I’ve noticed there are two kinds of people using AI. You’ve got to work out which one you are as it will make big differences to your life in the long term.
A couple of months ago I found myself standing on a stage, blinded by lights. I plugged in my new Takamine guitar and positioned myself in front of a mic about to sing in front of strangers at a local pub for only the 5th time in my adult life. I was nervous but excited at testing something new.

Little did the audience know, but I’d rigged up a 2 channel recording system to help me isolate the vocals and guitar. This was so I could go over every word with my music teacher the next day but also to allow me to remix the two channels in Garage Band and upload an “unplugged” version to Instagram to share with friends. You see, the previous week I’d got someone to record my last performance but the on-device mic had picked up the audience singing along instead. This time I was prepared…
My recording system was an elaborate setup of audio transformers, direct input boxes, audio interfaces all shoved into a briefcase while an old MacBook sat on top running custom recording software I’d built in a spare hour before the gig. Yes an hour!
The setup was piggy-backed onto the input cables that were going back to the mixing desk so I had tapped in at the source transparently and the open-mic guy could mix freely just as he did before. It worked fantastically!
Let me be honest with you… ChatGPT helped me so much. I’ve got years of coding experience but I’ve never captured 2 audio interface channels in 24-bit simultaneously as separate time-stamped wav file before.
Don’t get me wrong. I didn’t just type in one magic prompt and boom it was there. the first time the app wouldn’t work… there were issues with file padding, USB device names, timestamps, file locations etc but my point is I used it to help me learn. It was like having a teacher give me a crash course in audio recording. If I knew what to ask it, it would tell me anything I needed to know. I still had to join the dots but someone was laying them out for me. In the age of AI you need to become a generalist that’s good at “joining it all up”.
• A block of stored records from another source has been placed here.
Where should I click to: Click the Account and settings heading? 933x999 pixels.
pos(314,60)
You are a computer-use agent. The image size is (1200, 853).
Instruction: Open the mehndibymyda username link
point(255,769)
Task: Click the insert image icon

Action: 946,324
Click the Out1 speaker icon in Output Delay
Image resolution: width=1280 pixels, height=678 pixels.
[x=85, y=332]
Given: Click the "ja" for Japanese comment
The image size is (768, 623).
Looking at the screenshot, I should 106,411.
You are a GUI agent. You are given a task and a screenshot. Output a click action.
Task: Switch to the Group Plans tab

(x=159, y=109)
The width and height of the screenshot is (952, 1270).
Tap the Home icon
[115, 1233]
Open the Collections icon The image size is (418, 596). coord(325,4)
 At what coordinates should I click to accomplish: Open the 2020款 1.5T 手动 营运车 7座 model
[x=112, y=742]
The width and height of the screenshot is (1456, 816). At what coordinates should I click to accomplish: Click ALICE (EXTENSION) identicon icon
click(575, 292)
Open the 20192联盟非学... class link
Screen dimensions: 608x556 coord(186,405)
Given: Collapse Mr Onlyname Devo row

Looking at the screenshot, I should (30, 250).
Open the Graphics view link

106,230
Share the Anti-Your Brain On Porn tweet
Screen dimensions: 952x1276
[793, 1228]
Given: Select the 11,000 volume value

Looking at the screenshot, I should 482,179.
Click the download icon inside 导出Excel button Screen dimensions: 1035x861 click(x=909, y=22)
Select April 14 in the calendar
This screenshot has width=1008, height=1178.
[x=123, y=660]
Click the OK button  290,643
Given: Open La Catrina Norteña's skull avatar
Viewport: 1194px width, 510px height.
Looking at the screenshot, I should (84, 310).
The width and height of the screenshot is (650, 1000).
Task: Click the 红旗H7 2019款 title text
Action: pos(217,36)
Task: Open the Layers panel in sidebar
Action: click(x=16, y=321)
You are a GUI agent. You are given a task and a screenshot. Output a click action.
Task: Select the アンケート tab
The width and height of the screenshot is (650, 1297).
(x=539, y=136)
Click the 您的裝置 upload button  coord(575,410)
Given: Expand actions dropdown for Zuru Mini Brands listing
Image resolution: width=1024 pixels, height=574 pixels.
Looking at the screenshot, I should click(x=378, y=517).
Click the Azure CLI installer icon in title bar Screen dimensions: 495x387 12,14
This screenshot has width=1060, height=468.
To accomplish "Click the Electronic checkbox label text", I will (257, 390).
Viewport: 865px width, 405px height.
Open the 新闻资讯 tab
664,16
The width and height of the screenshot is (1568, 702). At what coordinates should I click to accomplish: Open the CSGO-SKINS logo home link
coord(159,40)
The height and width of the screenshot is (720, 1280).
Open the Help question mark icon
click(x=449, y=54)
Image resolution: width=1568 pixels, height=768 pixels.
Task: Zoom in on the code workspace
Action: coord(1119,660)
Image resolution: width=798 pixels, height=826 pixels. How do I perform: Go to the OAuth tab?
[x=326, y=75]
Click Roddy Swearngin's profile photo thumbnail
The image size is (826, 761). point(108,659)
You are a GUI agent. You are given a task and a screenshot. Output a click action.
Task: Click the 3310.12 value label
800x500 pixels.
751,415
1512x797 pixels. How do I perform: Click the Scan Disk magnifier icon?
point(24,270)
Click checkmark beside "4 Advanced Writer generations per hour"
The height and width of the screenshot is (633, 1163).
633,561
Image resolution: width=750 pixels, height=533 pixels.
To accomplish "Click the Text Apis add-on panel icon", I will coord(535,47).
It was the same with the hardware. From previous posts, I’m sure you know I’ve done quite a lot of electronics before but music was a completely new… I didn’t even know what an XLR connector was (it is like the musical equivalent of a USB connector FYI 😳). ChatGPT helped me get up to speed very quickly. I soon knew everything about audio transformers, guitar impedance, even the budget-friendly hardware I needed. It’s interesting because I think if I hadn’t had my electrical knowledge, I would have struggled. It would have been a stretch too far.
In summary, I think you need to use AI to help you grow into new knowledge areas that you had no idea you could reach before, rather than just letting it build you stuff. Those are the two polarities and it reminds me of a Tony Robbins saying I heard in a Diary of a CEO podcast… “if you’re not growing, you’re dying”.